The pandemic was an abrupt shock to that trend, but we’ve seen retailers spend much of the past three years explaining away sluggish volume recovery with talk of inflation and cost-of-living pressure. While those forces are real, they don’t tell the whole story and certainly don’t fully explain why in 2025 we’re seeing 10% fewer new retail items purchased than we did in 2019.
It is time we faced into the reality that people don’t want as much new stuff any more. The big volume rebound isn’t coming. It’s not just that the pie is smaller, consumer tastes require a different recipe.
Call it conscious consumption. Call it decluttering. Call it sustainability. There are lots of forces at play that conspire to cause consumers to rethink what – and how much – they need across all categories.

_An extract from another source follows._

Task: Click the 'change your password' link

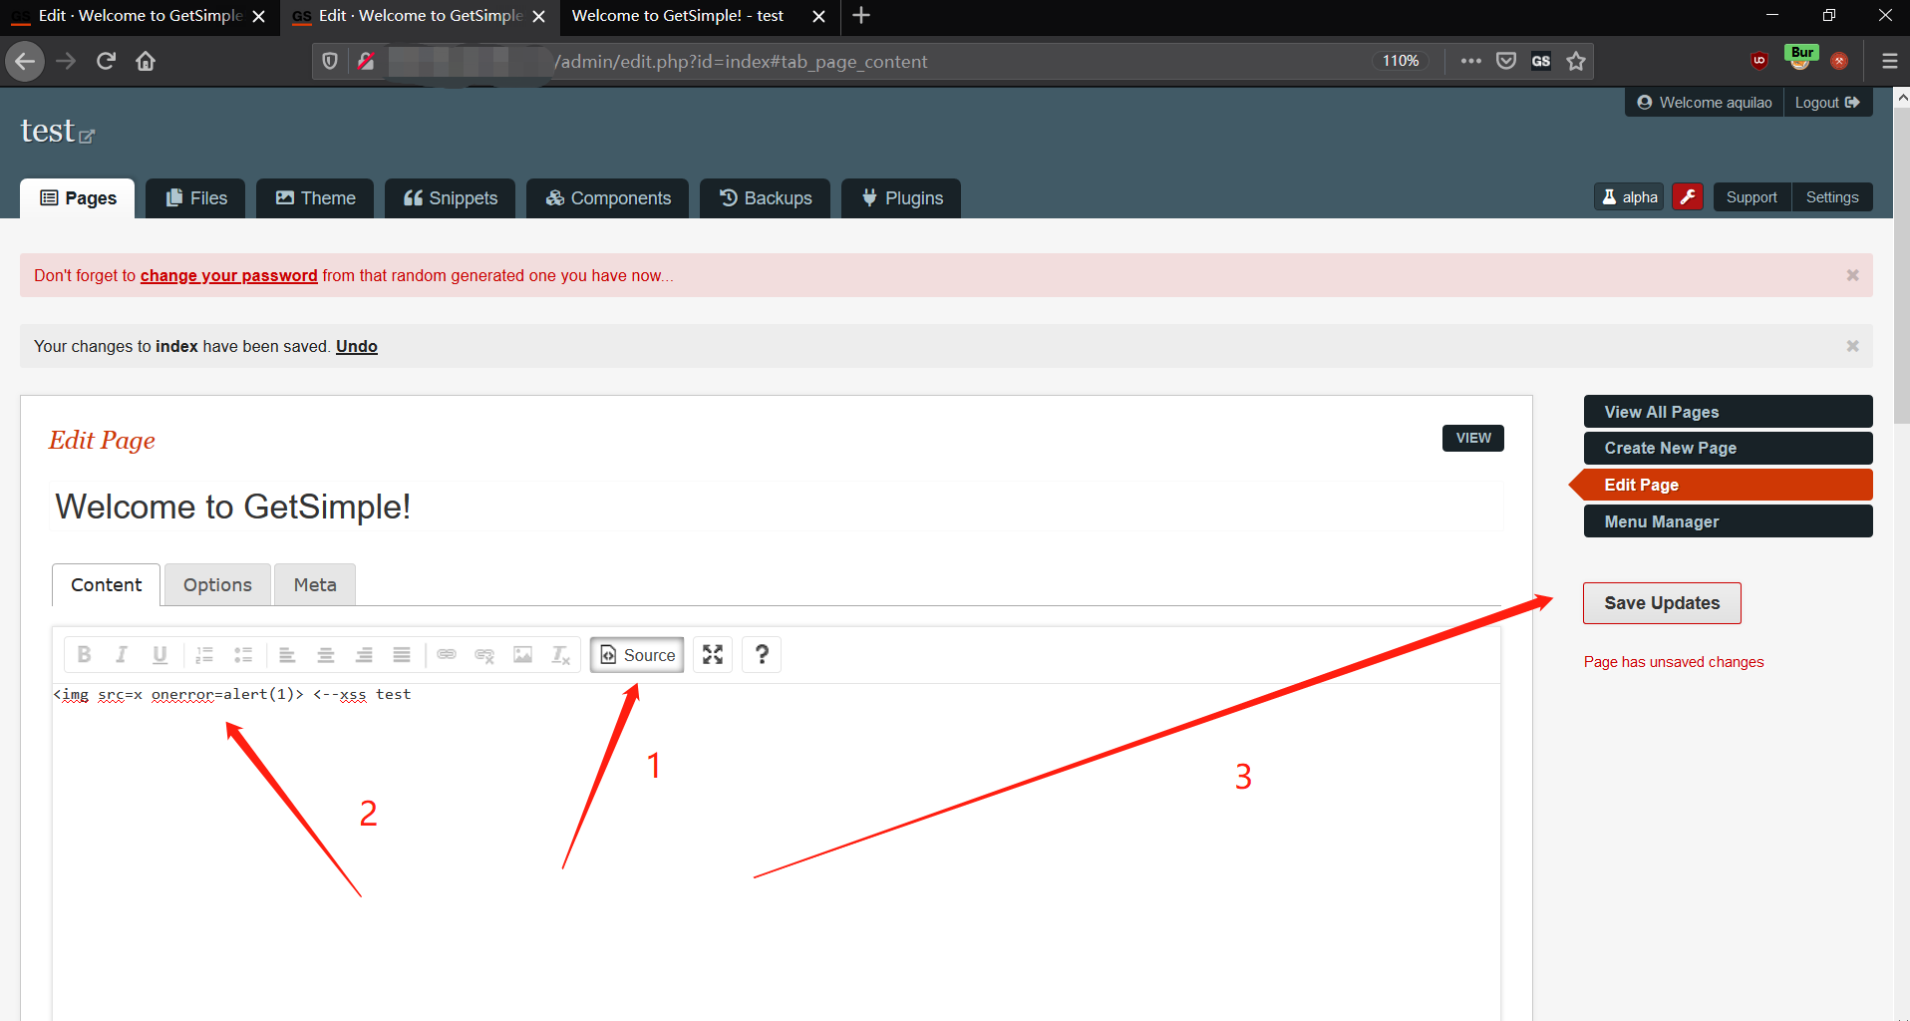Action: point(228,275)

In fashion, WRAP estimates the average UK shopper now buys 30% fewer new garments per year than in 2016, while recent OC&C research would show secondhand sales is growing at 20%+ year on year.

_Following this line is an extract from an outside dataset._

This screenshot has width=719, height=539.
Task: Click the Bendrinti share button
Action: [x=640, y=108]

Meanwhile, in grocery, food waste has declined by 18% per household since 2020. Even in home and tech, previously seen as growth categories, S&P Global research shows the proportion of consumers holding laptops and tablets for over five years has risen from sub-20% in 2022 to well over 30% now. Consumers are holding off on upgrades and opting to retain and repair.

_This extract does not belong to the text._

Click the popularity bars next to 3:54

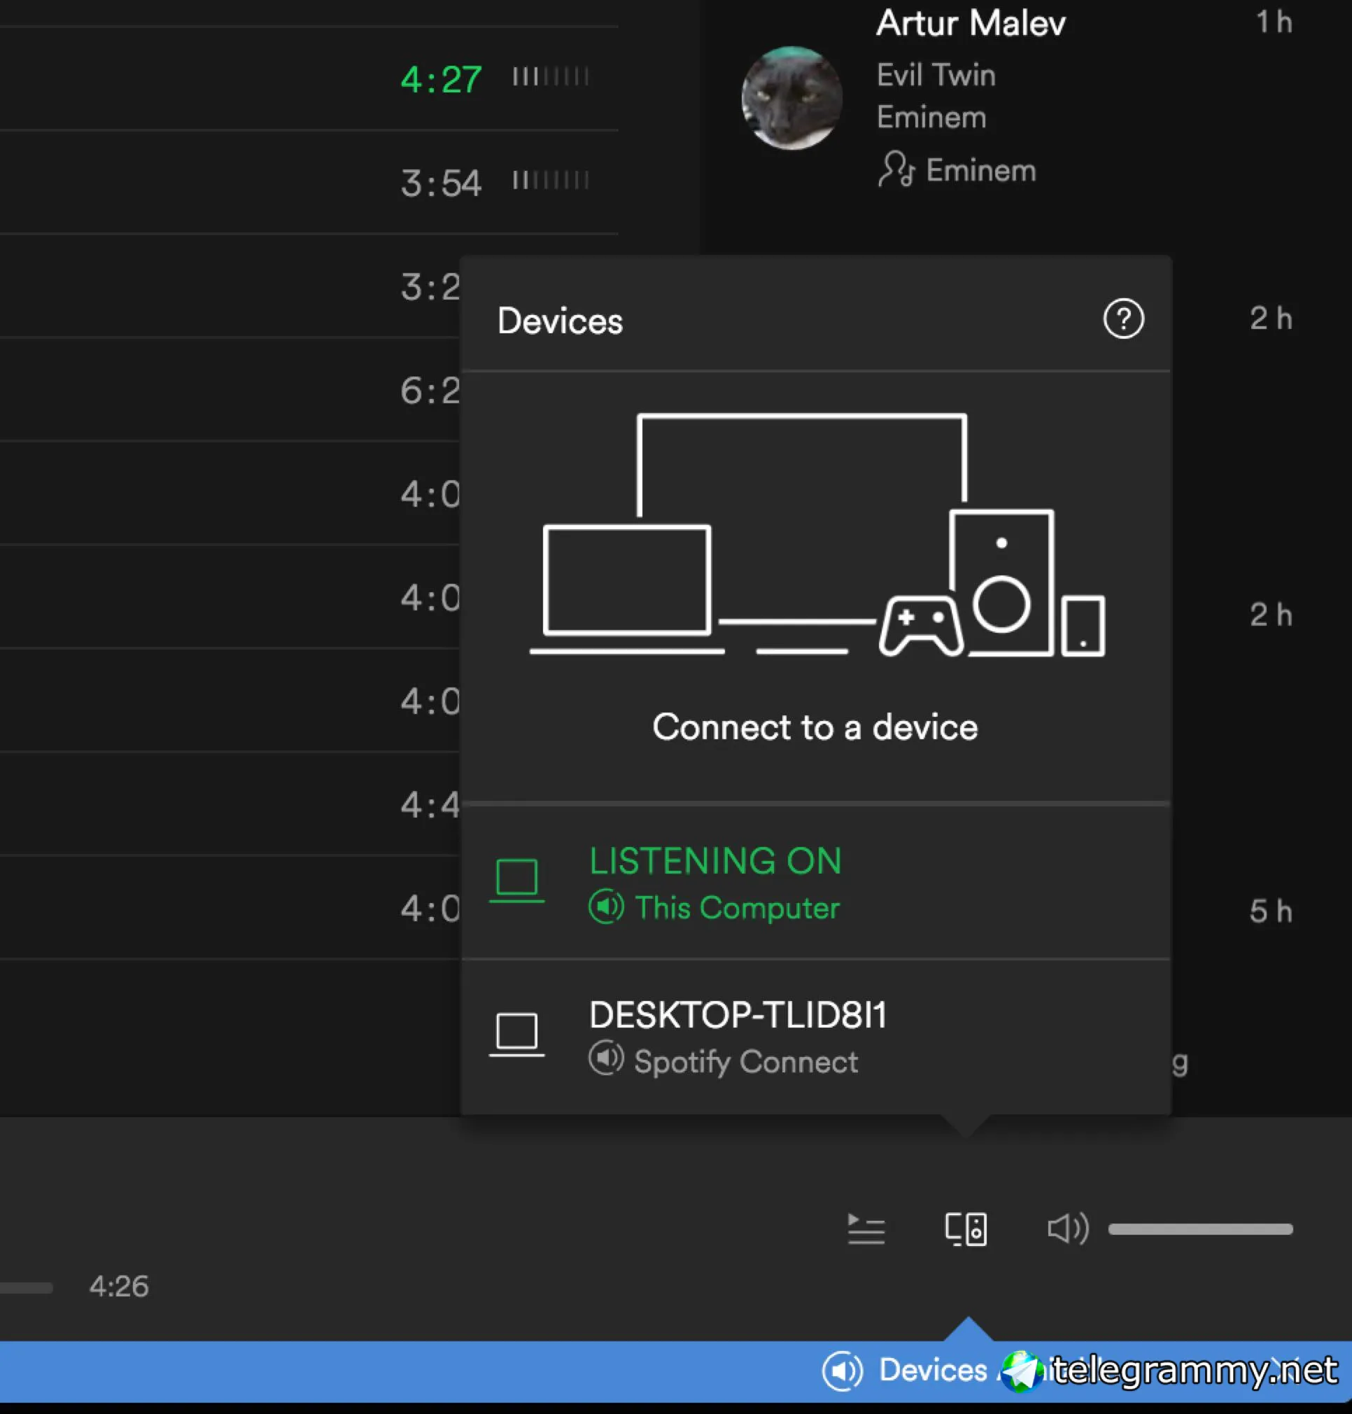tap(551, 180)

This is not austerity. It’s selectivity, driven by changing values as much as economic pressure.
Consumers are asking harder questions about ‘do I really need this?’ which may not feel like success to the retailers grappling with volume pressure, but more considered and sustainable consumption should be heralded as a positive force. It is now up to retailers to respond and profitably move with this flow.
“Many roads are leading towards retailers reviewing and rethinking their loyalty strategies, but if consumers are buying less overall, retailers must fight to become part of the chosen few”
A few thoughts on the defining features of successful retailer responses:
Edit the excess
Consumers are leaning more into quality over quantity, buying products built to last (and carry resale value), or reduce wastage. This should change the architecture and range shape that retailers build, and the promotional mechanics they use. It may trigger a shift to new pack sizes and fewer volume-based promotions in grocery, or change the centre of gravity into trade up tiers in non-food and curb the endless aisle to curate and strengthen around a winning core.
Make longevity pay
If consumers are looking for their products to endure, then retailers need to monetise that. You could imagine extended warranties, quality guarantees, repair and service contracts all becoming more desirable to consumers and creating recurring value to retailers. While it may also feel counterintuitive, retailers may also benefit from illustrating and communicating the superior resale value of their products to attract first-hand volume – accepting they now co-exist but serve distinct needs to emerging secondary sales platforms like Vinted.
Refocus value away from ticket price
We’ve already seen a more concerted shift in the US towards consumers thinking of value more based on ‘cost per use’ over item price, and you could imagine this increasingly becoming part of the UK psyche too. Reframing value positioning and messaging to help consumers to justify investing more upfront if it allows them to access more resilient or enduring solutions.
Earn the right to be chosen
Many roads are leading towards retailers reviewing and rethinking their loyalty strategies, but if consumers are buying less overall, retailers must fight to become part of the chosen few. Precision loyalty schemes need to deepen engagement without chasing volume, and have potency in recommerce platforms, resale communities, or service ecosystems – where the original brand can still play a role.
To conclude, retailers need to accept that ‘less’ is no longer going to get solved by a market correction and is an enduring consumer choice that is here to stay. It’s time to embrace a future that certainly is not more, but definitely could be better.